Healthy snacking is hard to do: survey

According to the results of a market research survey, consumers in the US say it's hard to find healthy snacks around them.

A month into 2012, when resolutions begin to dissolve and fade, a new Mintel survey released last week found that almost half, or 46 percent, of respondents said it's difficult to find a healthy snack when hunger pangs strike, be it from vending machines or on-the-go locations.

In recent years, a spate of US upstarts like Vend Natural, Fresh Healthy Vending and H.U.M.A.N. Healthy Vending have launched to reverse the junk food machine status quo by replacing chip and soda-laden dispensers with dried apple slices, organic juices and fresh carrot sticks. 

Another 16 percent of respondents also said they believe it takes more time to prepare healthy snacks than guiltier pleasures.

To satisfy the 3 pm munchies, the Mayo Clinic suggests reaching for snacks that clock in at about a hundred calories or less.

Not surprisingly, the best options are fruits and vegetables, whole grain snacks like crackers and crispbreads, nuts and seeds and low-fat dairy products like cheese and yogurt. 

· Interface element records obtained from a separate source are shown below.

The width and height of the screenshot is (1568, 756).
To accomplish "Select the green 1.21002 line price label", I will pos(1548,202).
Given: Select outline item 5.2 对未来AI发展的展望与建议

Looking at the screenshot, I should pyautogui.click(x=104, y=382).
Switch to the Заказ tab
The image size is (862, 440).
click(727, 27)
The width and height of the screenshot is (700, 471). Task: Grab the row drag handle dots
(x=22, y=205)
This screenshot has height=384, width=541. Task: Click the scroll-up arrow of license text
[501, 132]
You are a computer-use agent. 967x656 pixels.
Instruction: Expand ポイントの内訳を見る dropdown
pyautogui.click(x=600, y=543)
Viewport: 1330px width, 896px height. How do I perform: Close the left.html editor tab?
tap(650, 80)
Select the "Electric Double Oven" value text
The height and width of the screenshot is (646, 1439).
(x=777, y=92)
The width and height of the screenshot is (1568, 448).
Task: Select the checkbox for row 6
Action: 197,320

But experts caution that portion control is also important, as what's intended to be a light snack can in fact become nearly half a day's worth of calories.

For example, a handful of almonds, equal to about 14 nuts, contains 100 calories. But eat a cup's worth, and that jumps to 800 calories.

A 100-calorie snack can also be one cup of sliced bananas or raspberries, two cups of carrots or 2 tbsp. of peanut butter.

While, for the most part, Mintel respondents were also able to identify fruits, vegetables and nuts as healthy snack options, a surprising percentage of people also rated ice cream (12 percent) and cookies (9 percent) as healthy foods.

In a year-long study published in December, researchers found that women dieters who indulged in a mid-morning snack lost less weight compared to women who abstained.